Thomas Graham’s Diary – 24th August 1939

It must be remembered that as we edge closer to war, Thomas had already seen his share of conflict. He joined the King’s Liverpool Regiment as a Second Lieutenant on 25th February 1893 just before his 20th birthday. He was promoted to Lieutenant on 20th September 1895 and Captain on 21st March 1900 just before he traveled to South Africa to fight in the Second Boer War, where he remained until 1902. Thomas also served in the First World War from 1914 to 1919. The last thing he wanted to see was another war.

Thomas was clearly tired of the same rhetoric being issued by press and politicians alike. He had already seen it multiple times before. He knew that Hitler’s actions would cause ‘so vast a sea of death, ruin and suffering. And all for – – WHAT?!’

The Molotov-Ribbentrop pact had, as Thomas correctly states, given the country, Prime Minister and the French a ‘most severe shock’. A statement was ready by the Prime Ministers at 3.30pm and it was clear. The country despised the idea of war but stood behind Poland. For Thomas, the ‘miseries of others are quite negligible’ for people like Hitler and Goebbels.
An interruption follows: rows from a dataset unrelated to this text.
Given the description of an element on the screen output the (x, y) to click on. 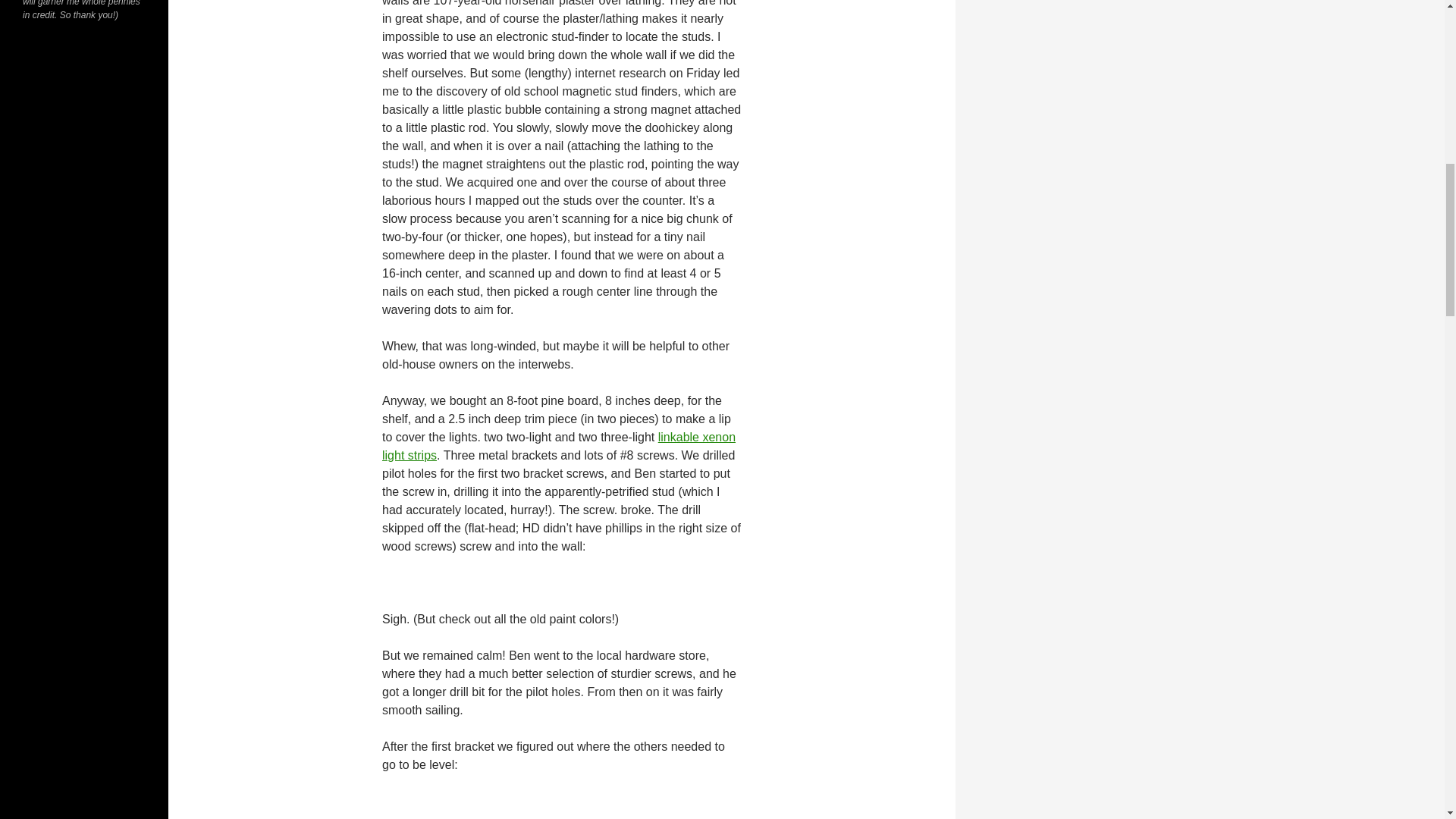
linkable xenon light strips (558, 445)
Given the description of an element on the screen output the (x, y) to click on. 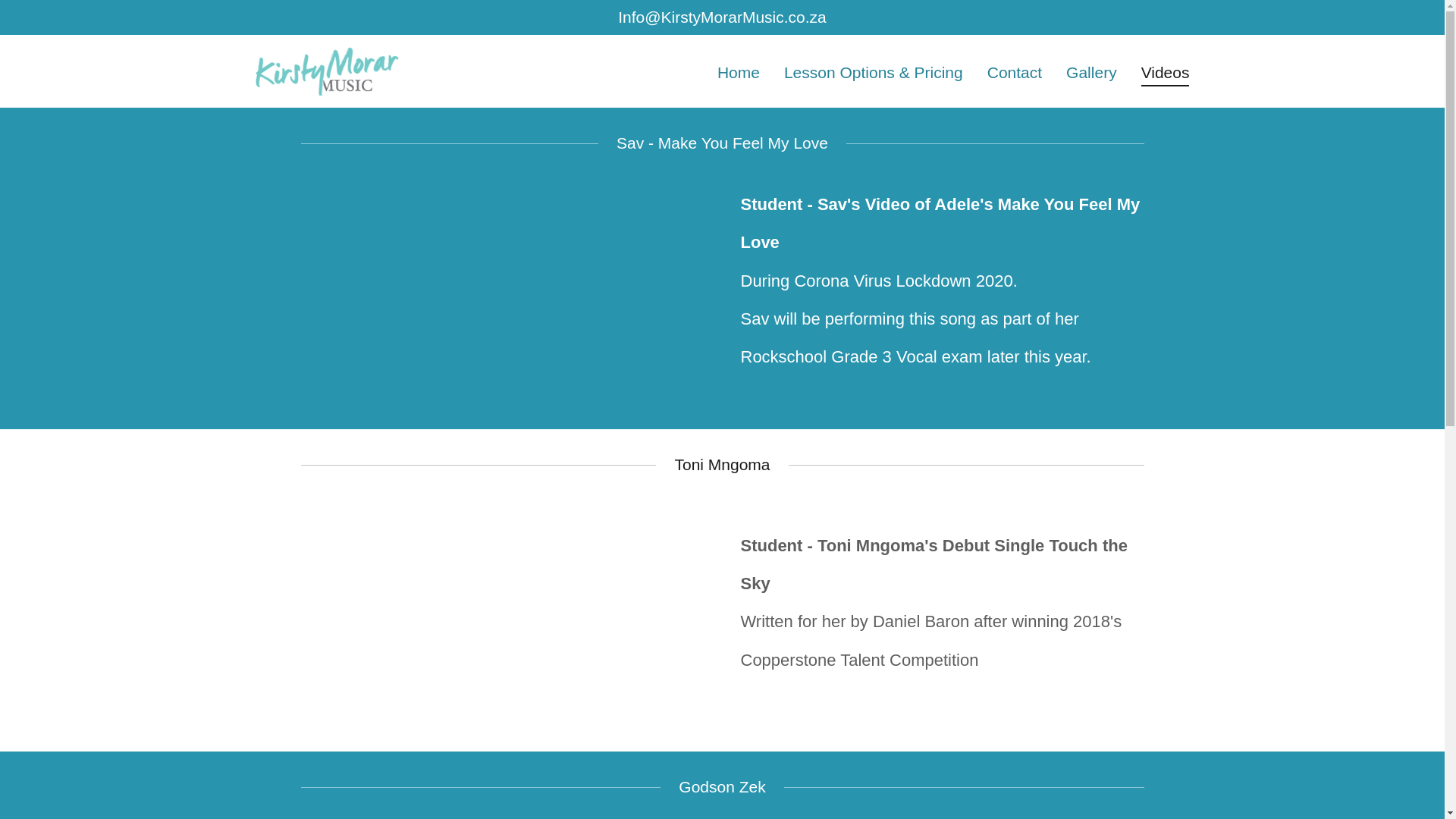
Gallery (1091, 71)
Kirsty Morar Music (325, 68)
Home (738, 71)
Videos (1165, 74)
Contact (1014, 71)
Given the description of an element on the screen output the (x, y) to click on. 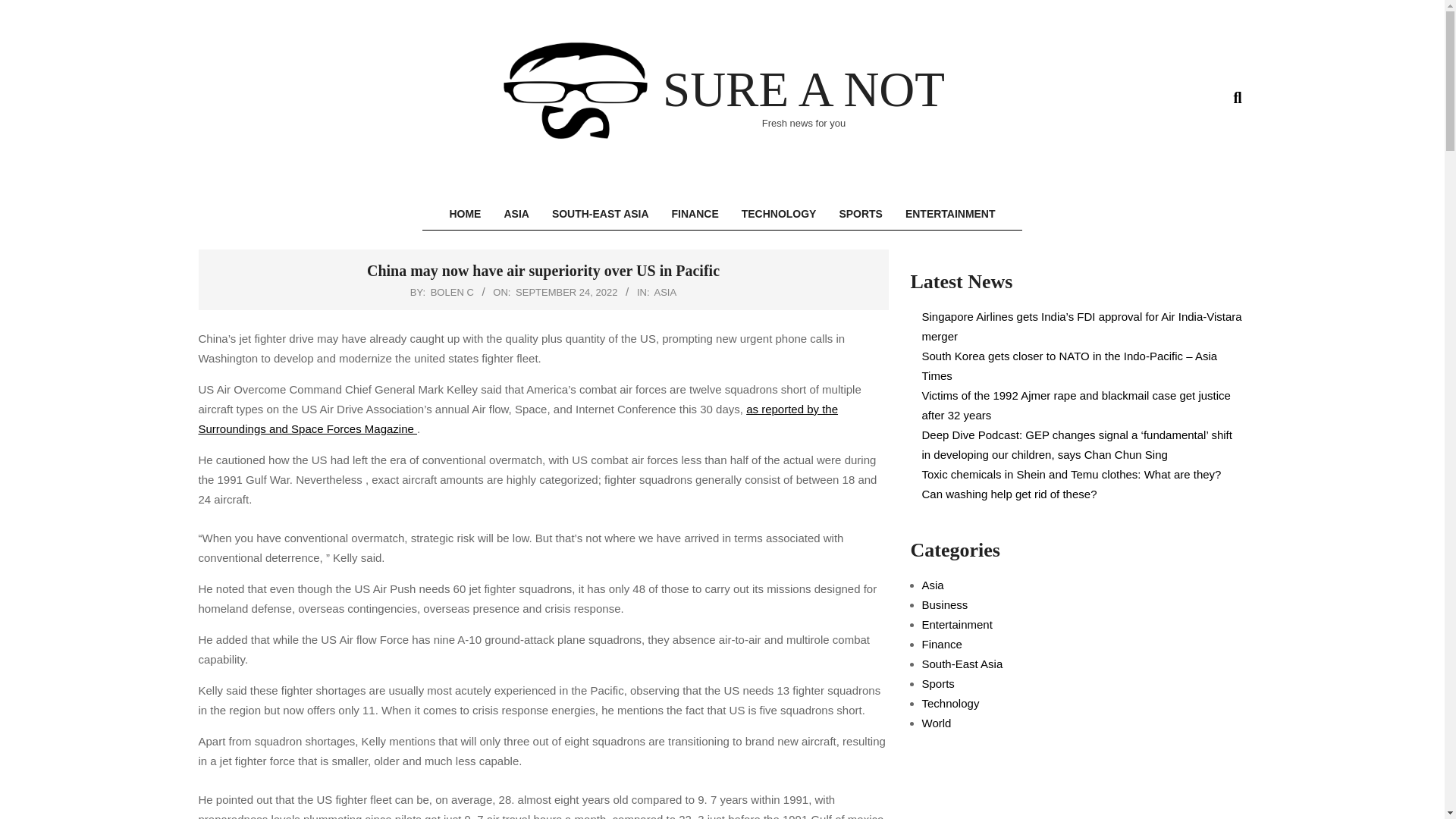
HOME (465, 214)
Technology (950, 703)
World (936, 722)
SOUTH-EAST ASIA (600, 214)
as reported by the Surroundings and Space Forces Magazine (518, 418)
South-East Asia (962, 663)
Finance (941, 644)
BOLEN C (452, 292)
Business (944, 604)
Given the description of an element on the screen output the (x, y) to click on. 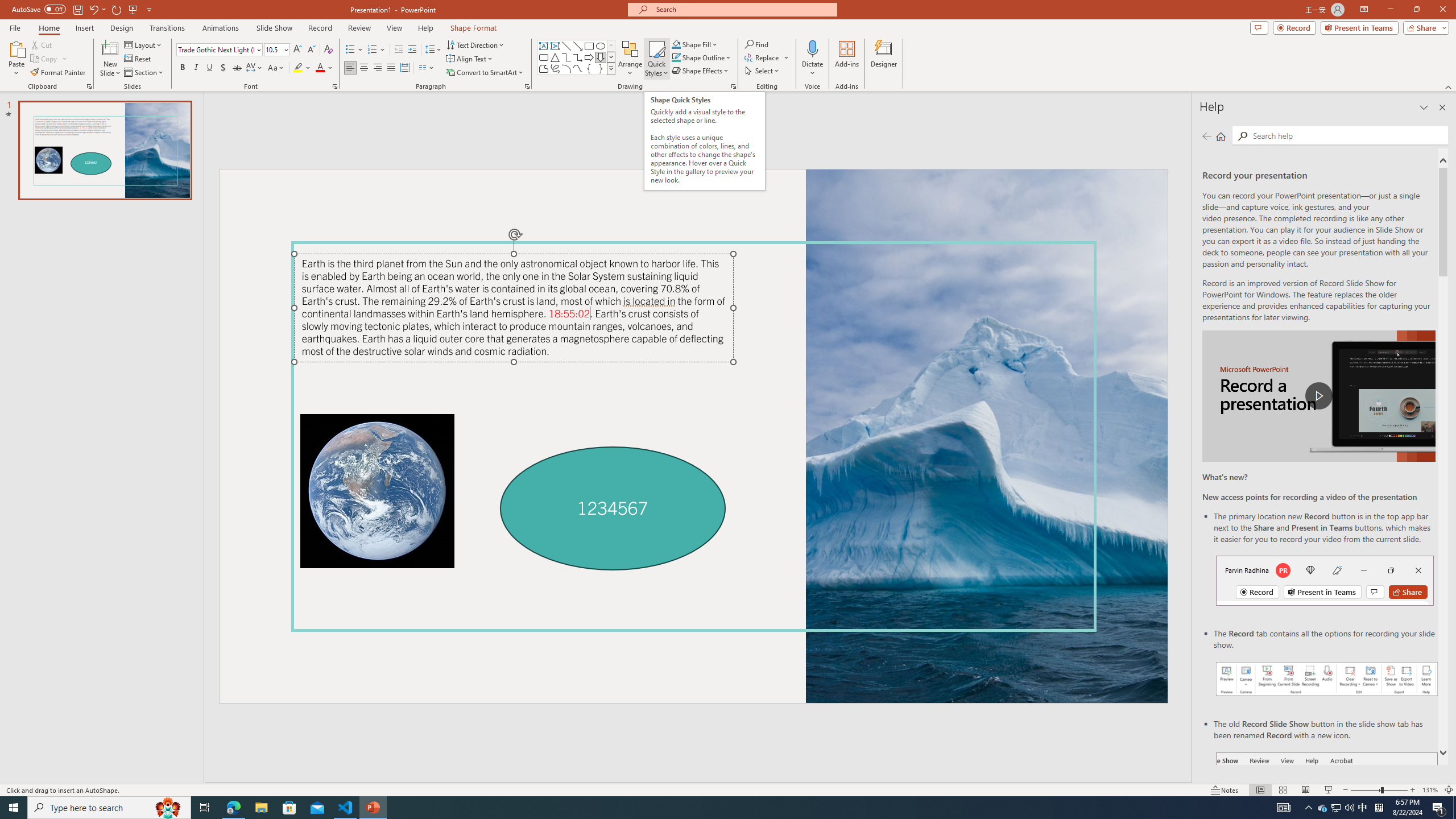
Paragraph... (526, 85)
Line Arrow (577, 45)
Cut (42, 44)
Layout (143, 44)
Text Highlight Color (302, 67)
Select (762, 69)
Text Highlight Color Yellow (297, 67)
Format Object... (733, 85)
Given the description of an element on the screen output the (x, y) to click on. 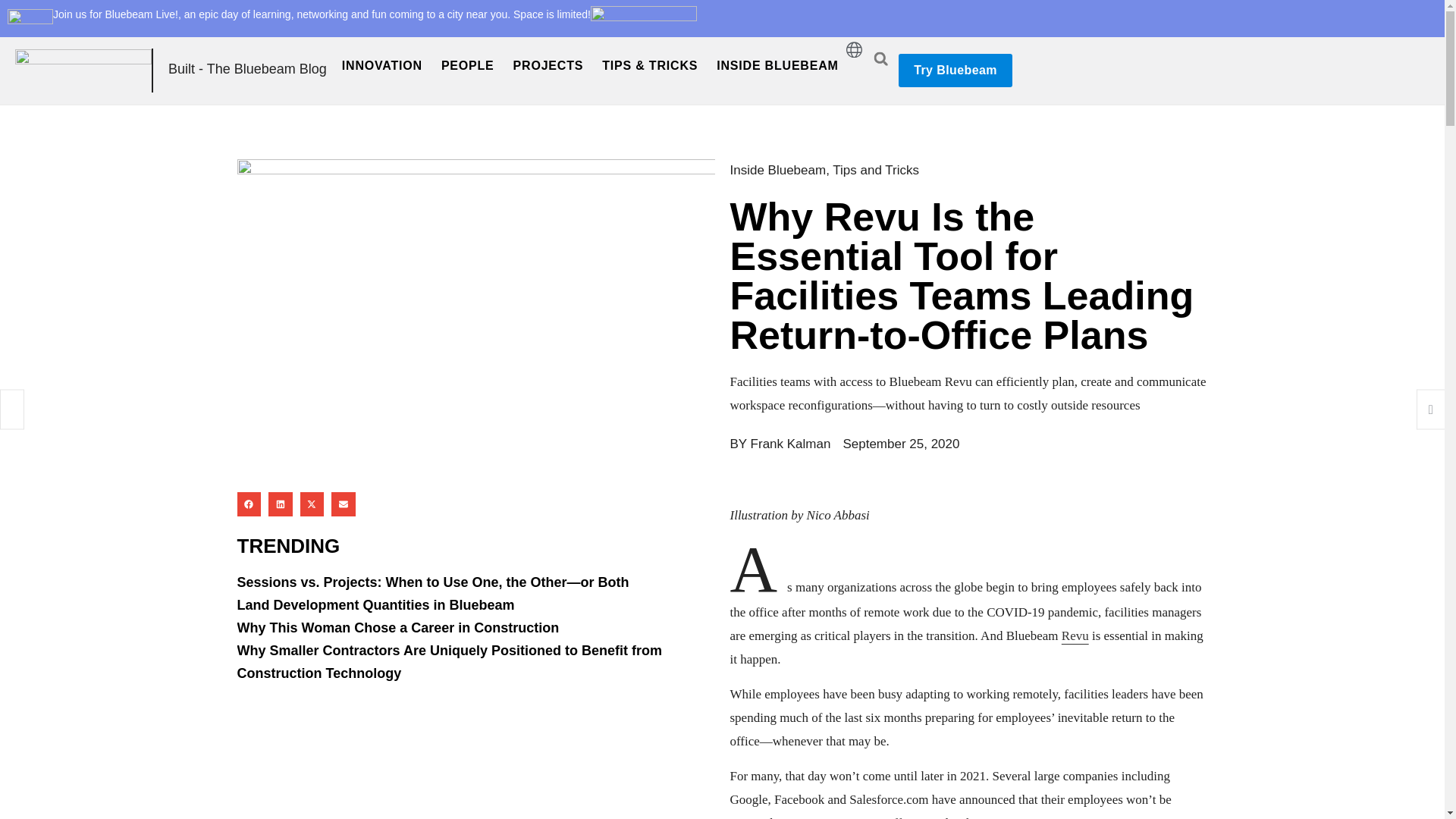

Thomas continues by outlining the course he believes the war will take. There is a possibility of a ‘lighting war’ but it depends on how well new technology is ready for a mass scale war. A ‘concentrated and venomous air attack on London’ could also be a ‘Knock-out blow’ on Britain.
Thomas notes that last-ditch attempts to circumvent war were being made by the Pope, but that he was ‘quite the last person Hitler will bother about’.